The Singleton Pattern is one of the simplest design patterns in Java. This type of design pattern is a creational pattern, which provides an optimal way to create objects.

This pattern involves a single class that is responsible for creating its own objects while ensuring that only a single object is created. This class provides a way to access its only object, directly, without instantiating an object of the class.


1. A singleton class can only have one instance.
2. A singleton class must create its own unique instance by itself.
3. The singleton class must provide this instance to all other objects.

The singleton pattern definition in Java: "A class has one and only one instance, and instantiates itself to provide the entire system."

2. Introduction to the singleton pattern

Intent: To ensure that there is only one instance of a class, and to provide a global access point to it.

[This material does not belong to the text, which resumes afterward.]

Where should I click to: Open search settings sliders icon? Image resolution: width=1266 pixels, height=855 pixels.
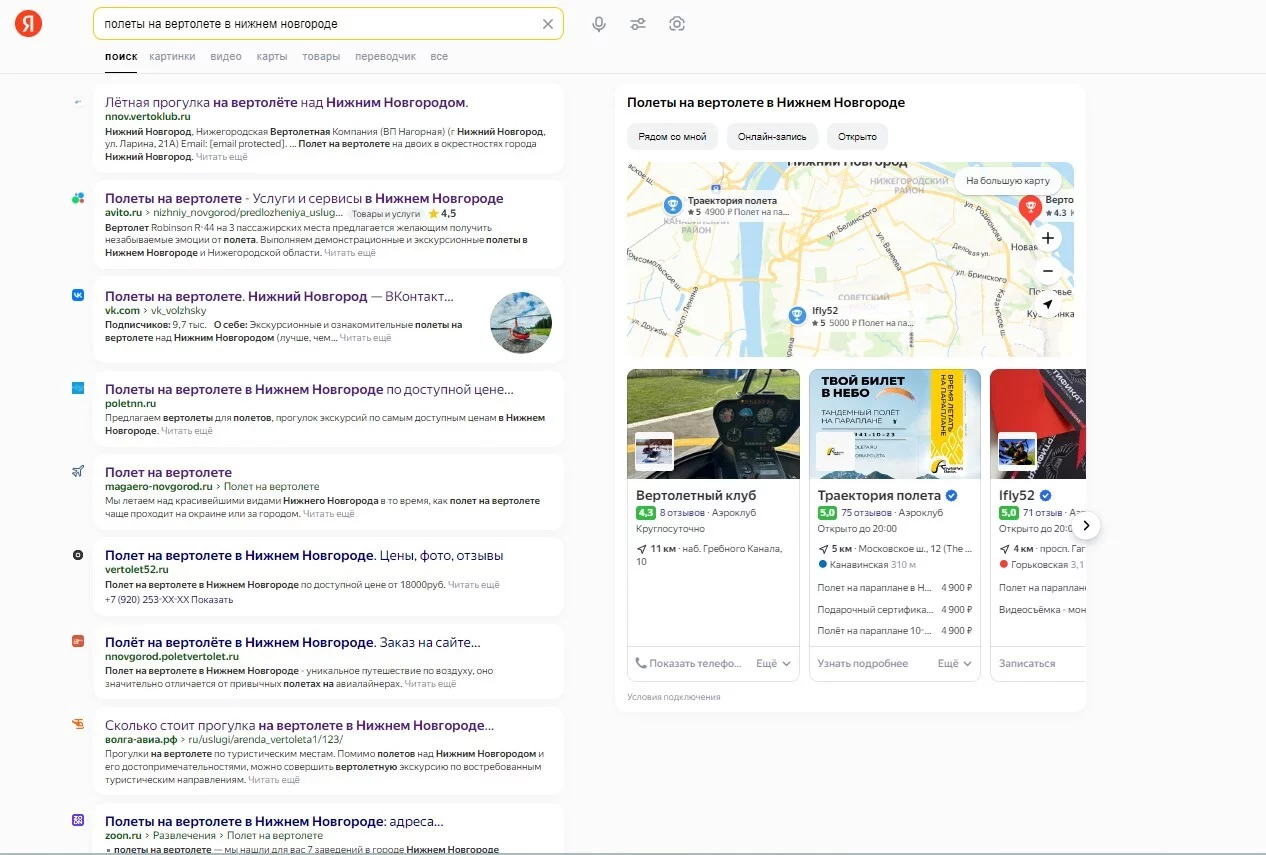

The main solution: a globally used class is frequently created and destroyed.

When to use: When you want to control the number of instances and save system resources.

How to solve: Determine whether the system already has this singleton, if so, return it, if not, create it.

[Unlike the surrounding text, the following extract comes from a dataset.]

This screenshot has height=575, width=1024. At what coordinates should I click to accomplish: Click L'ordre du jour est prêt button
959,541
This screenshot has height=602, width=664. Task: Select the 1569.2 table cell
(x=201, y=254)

Key code: The constructor is private.


1. There is only one teacher in a class.
2. Windows is multi-process and multi-threaded. When operating a file, it is inevitable that multiple processes or threads operate a file at the same time, so the processing of all files must be carried out through a unique instance.
3. Some device managers are often designed as a singleton mode. For example, a computer has two printers. When outputting, it is necessary to process that the two printers cannot print the same file.

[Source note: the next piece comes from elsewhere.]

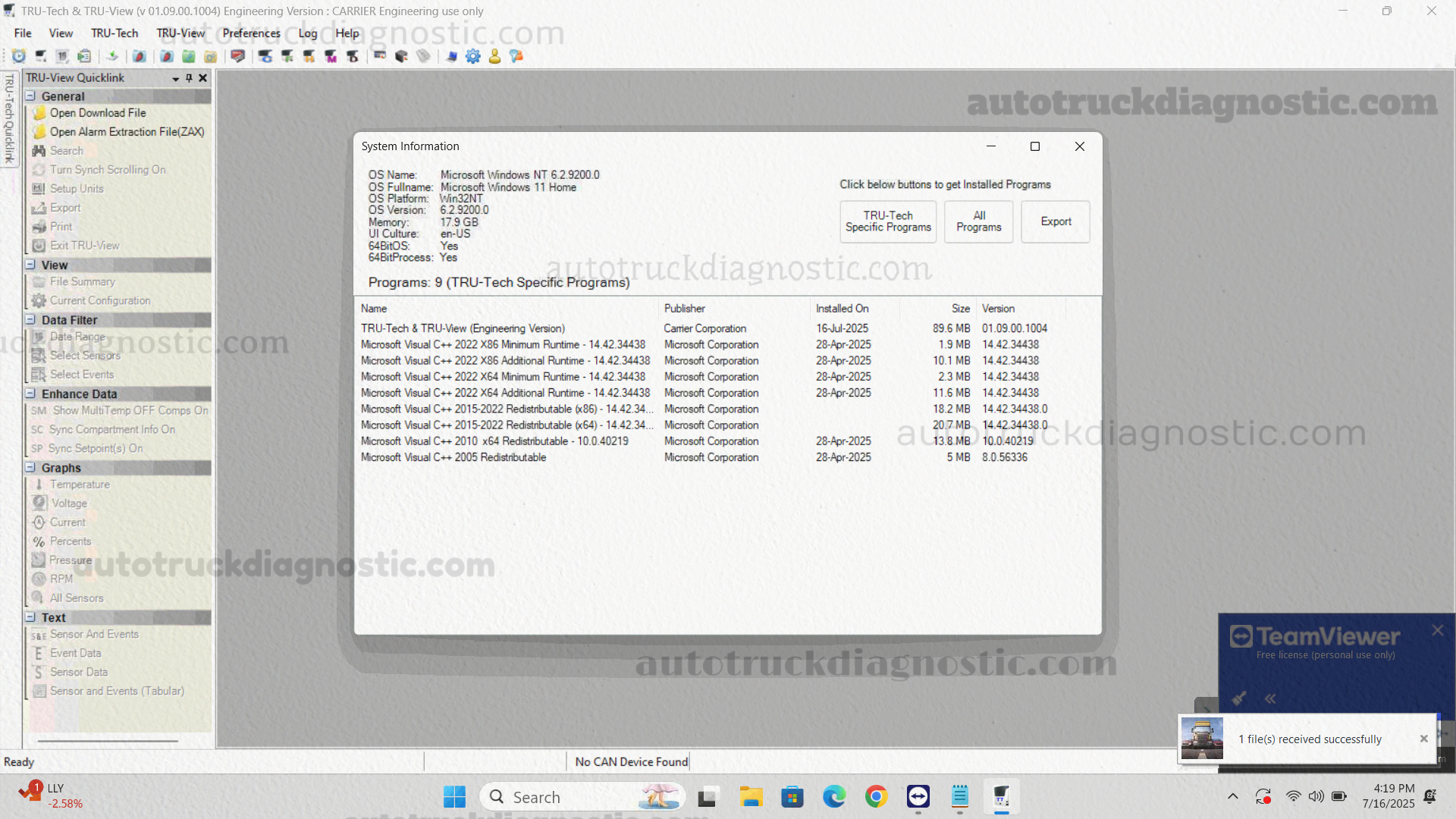Pin the TRU-View Quicklink panel

click(x=189, y=78)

1. There is only one instance in the memory, which reduces the memory overhead, especially the frequent creation and destruction of instances (such as the home page cache of the School of Management).
2. Avoid multiple occupation of resources (such as file writing operations).
Disadvantages: No interface, no inheritance, conflicts with the principle of single responsibility, a class should only care about the internal logic, not how to instantiate it outside.

scenes to be used:

1. It is required to produce a unique serial number.
2. The counter in the WEB does not need to be added to the database every time it is refreshed, but is cached first with a singleton.
3. An object created needs to consume too many resources, such as the connection between I/O and the database.

Note: The synchronization lock synchronized (Singleton.class) needs to be used in the getInstance() method to prevent multiple threads from entering at the same time and causing instance to be instantiated multiple times.

3.0 Singleton mode implements DEMO

We will create a SingleObject class. The SingleObject class has its private constructor and a static instance of itself.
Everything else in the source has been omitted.